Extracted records
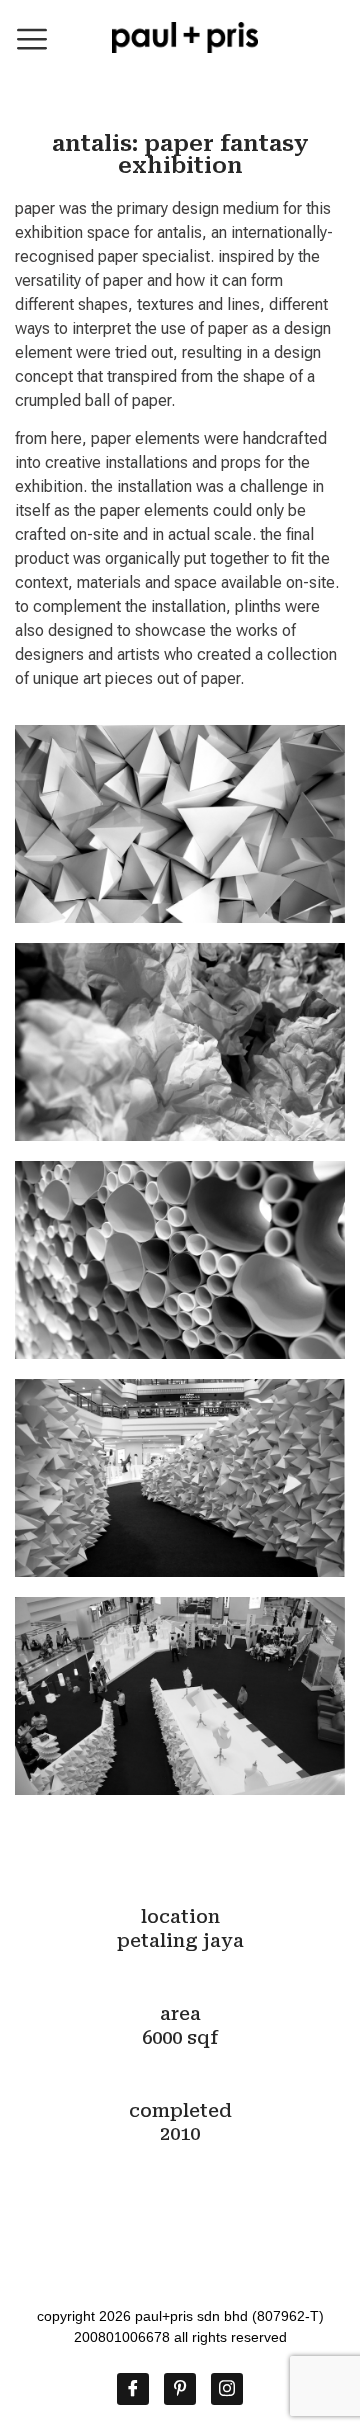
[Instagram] (227, 2389)
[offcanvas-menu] (32, 39)
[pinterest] (180, 2389)
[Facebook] (133, 2389)
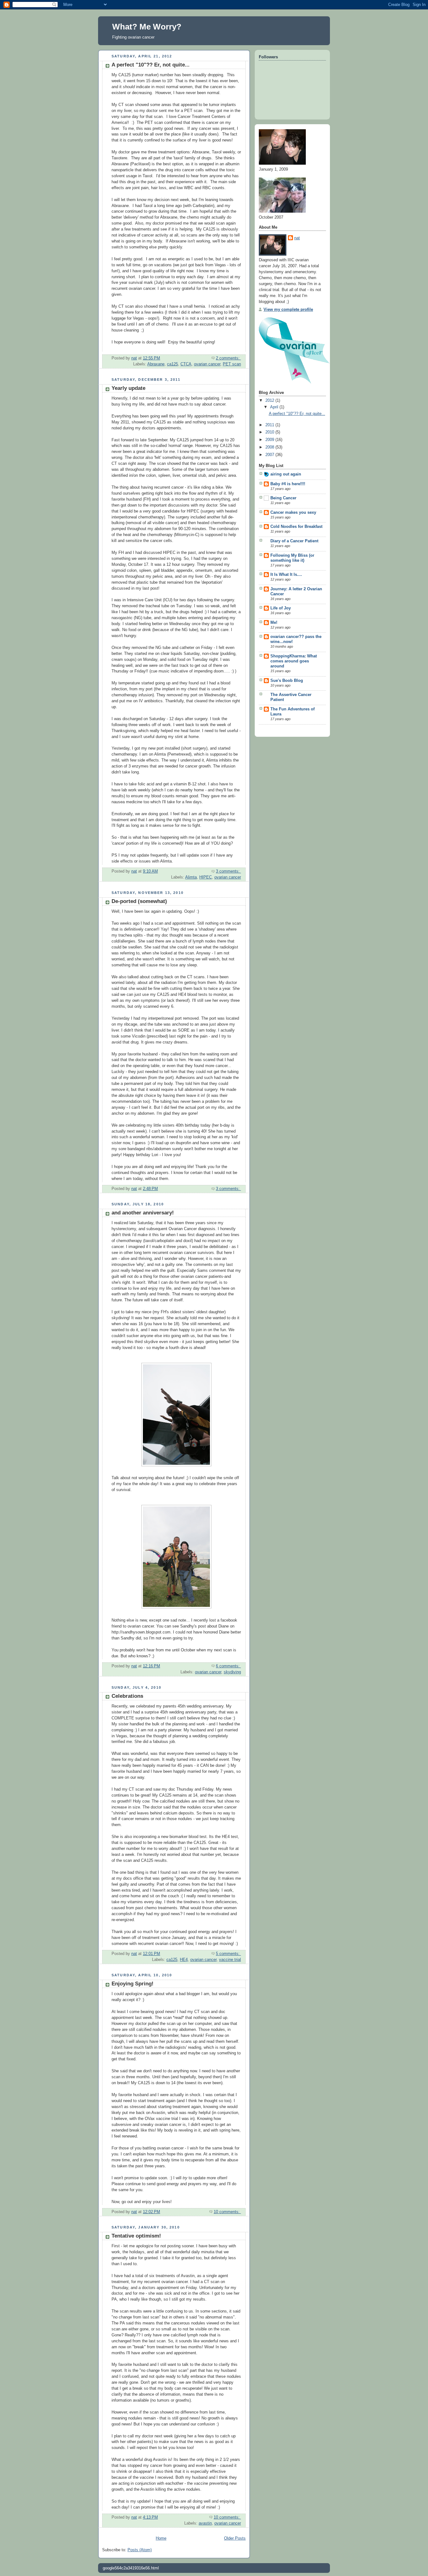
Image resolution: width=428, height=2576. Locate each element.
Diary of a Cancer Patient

### What you are asked to do
Write out the entries above verbatim, without pictures.

### Answer to this task
[Instagram] (227, 2389)
[offcanvas-menu] (32, 39)
[pinterest] (180, 2389)
[Facebook] (133, 2389)
Image resolution: width=428, height=2576. Locate each element.
Diary of a Cancer Patient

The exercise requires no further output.